• **Aim of the exercise**
Starting with the line that contains "This screenshot has height=800, width=1280.", reproduce each line through the end of the entries exactly as written.

• **Stored entries**
|---|
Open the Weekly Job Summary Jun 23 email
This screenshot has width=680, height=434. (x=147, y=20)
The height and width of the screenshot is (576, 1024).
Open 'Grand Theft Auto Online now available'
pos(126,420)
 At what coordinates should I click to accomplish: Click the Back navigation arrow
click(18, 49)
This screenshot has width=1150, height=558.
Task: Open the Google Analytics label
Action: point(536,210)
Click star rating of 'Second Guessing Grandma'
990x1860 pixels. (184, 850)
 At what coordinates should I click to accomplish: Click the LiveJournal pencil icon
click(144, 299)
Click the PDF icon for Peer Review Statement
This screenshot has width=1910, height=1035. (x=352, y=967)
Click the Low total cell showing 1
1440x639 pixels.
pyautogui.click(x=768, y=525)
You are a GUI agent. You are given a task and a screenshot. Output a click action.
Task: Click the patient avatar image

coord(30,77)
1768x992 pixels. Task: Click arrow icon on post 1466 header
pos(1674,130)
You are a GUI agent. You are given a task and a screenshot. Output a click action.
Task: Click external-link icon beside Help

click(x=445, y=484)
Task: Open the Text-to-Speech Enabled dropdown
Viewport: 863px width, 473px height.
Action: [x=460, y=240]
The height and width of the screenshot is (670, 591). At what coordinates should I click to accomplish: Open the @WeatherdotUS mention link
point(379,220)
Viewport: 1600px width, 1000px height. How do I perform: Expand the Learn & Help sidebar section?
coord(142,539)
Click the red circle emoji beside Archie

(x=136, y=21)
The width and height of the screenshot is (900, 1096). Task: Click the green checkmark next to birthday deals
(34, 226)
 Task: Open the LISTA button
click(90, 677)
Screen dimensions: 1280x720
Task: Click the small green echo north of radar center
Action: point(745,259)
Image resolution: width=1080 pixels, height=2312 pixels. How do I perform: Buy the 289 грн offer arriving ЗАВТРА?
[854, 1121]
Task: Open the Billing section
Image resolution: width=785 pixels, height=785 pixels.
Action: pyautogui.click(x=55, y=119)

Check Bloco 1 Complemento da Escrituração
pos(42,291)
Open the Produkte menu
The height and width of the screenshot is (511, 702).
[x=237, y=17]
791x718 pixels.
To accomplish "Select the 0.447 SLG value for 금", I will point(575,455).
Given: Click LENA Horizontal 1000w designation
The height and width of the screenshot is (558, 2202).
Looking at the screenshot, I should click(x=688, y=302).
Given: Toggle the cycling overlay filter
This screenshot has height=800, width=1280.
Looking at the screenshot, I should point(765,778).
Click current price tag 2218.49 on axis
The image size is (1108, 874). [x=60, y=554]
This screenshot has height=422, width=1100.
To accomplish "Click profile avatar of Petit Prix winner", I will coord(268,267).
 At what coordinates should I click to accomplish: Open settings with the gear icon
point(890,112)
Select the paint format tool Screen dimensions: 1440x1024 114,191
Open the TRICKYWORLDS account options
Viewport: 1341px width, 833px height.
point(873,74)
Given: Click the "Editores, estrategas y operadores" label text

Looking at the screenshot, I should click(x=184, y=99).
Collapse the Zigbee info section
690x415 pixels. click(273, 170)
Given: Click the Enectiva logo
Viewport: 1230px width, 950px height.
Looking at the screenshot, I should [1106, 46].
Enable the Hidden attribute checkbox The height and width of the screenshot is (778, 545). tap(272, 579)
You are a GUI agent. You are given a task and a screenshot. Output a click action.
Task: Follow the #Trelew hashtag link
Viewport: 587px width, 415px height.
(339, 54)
|---|
• **Written solution**
This screenshot has height=800, width=1280.
Looking at the screenshot, I should point(765,778).
Click current price tag 2218.49 on axis
The image size is (1108, 874). [x=60, y=554]
This screenshot has height=422, width=1100.
To accomplish "Click profile avatar of Petit Prix winner", I will coord(268,267).
 At what coordinates should I click to accomplish: Open settings with the gear icon
point(890,112)
Select the paint format tool Screen dimensions: 1440x1024 114,191
Open the TRICKYWORLDS account options
Viewport: 1341px width, 833px height.
point(873,74)
Given: Click the "Editores, estrategas y operadores" label text

Looking at the screenshot, I should click(x=184, y=99).
Collapse the Zigbee info section
690x415 pixels. click(273, 170)
Given: Click the Enectiva logo
Viewport: 1230px width, 950px height.
Looking at the screenshot, I should [1106, 46].
Enable the Hidden attribute checkbox The height and width of the screenshot is (778, 545). tap(272, 579)
You are a GUI agent. You are given a task and a screenshot. Output a click action.
Task: Follow the #Trelew hashtag link
Viewport: 587px width, 415px height.
(339, 54)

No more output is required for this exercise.